Sustainable agriculture and waste and recycling projects were also popular choices, with 38% and 39% of investors expressing interest respectively.
Claudia Quiroz, investment director at Quilter Cheviot, argued that “low carbon energy, food, health, resource management and water” were the five key macro trends that sustainable investment must be built around.
“Sustainable investment is about investing in the new economy – the new economy is cleaner and more efficient”, she said.
“We need to be investing in companies that respond faster and operate with better quality principles in a carbon-constrained environment.”

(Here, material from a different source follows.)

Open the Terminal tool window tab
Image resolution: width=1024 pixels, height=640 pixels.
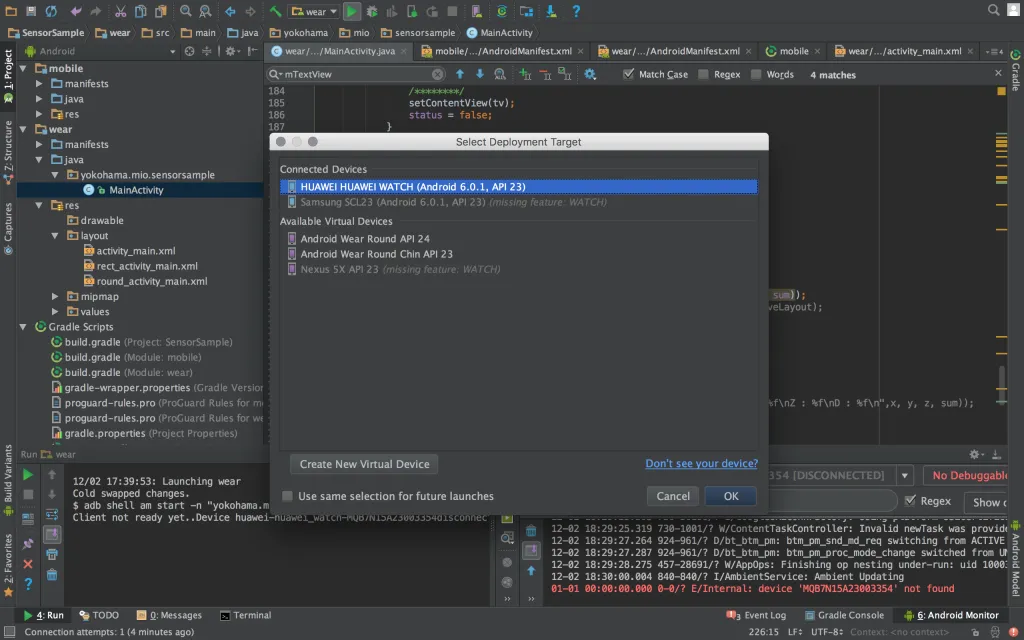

The decarbonisation of the British economy has been the subject of recent debate, after MPs and climate change experts warned the government that lowering the UK’s carbon reduction targets would be unjustified and short-sighted.
Lord Deben, chair of the committee on climate change, wrote to energy and climate change secretary Ed Davey, insisting that the ‘carbon budget’ must not be changed. He also added that to delay a decision over the budget would only increase doubt over investment in low carbon technologies in the UK.
The debate followed the Intergovernmental Panel on Climate Change’s (IPCC) latest review on the science of climate change. For the first time, scientists estimated how much more carbon dioxide can be released into the environment by manmade processes before irreversible damage is done.
The IPCC said that in order to have a chance of keeping to less than a potentially catastrophic 2C of warming, the total carbon emitted globally could not exceed 1,000 gigatonnes. The report estimated that two-thirds of this budget may have already been used up.
Research has also shown that investors in carbon-intensive business could see their money burned. A study by the Carbon Tracker Initiative and the London School of Economics claimed that investors could see $6 trillion wasted in the next 10 years as policies limiting global warming stop them exploiting their coal, oil and gas reserves
The YouGov survey, commissioned by the UK Sustainable Investment and Finance Association (UKSIF) which co-ordinates NEIW, coincides with the release of figures by responsible investment research firm EIRIS, which revealed that £12.2 billion is now invested in green and ethical funds in the UK.
This represents a rise of around £1.2 billion from 2012, and is a dramatic increase from the £4 billion that was invested in such funds in 2001.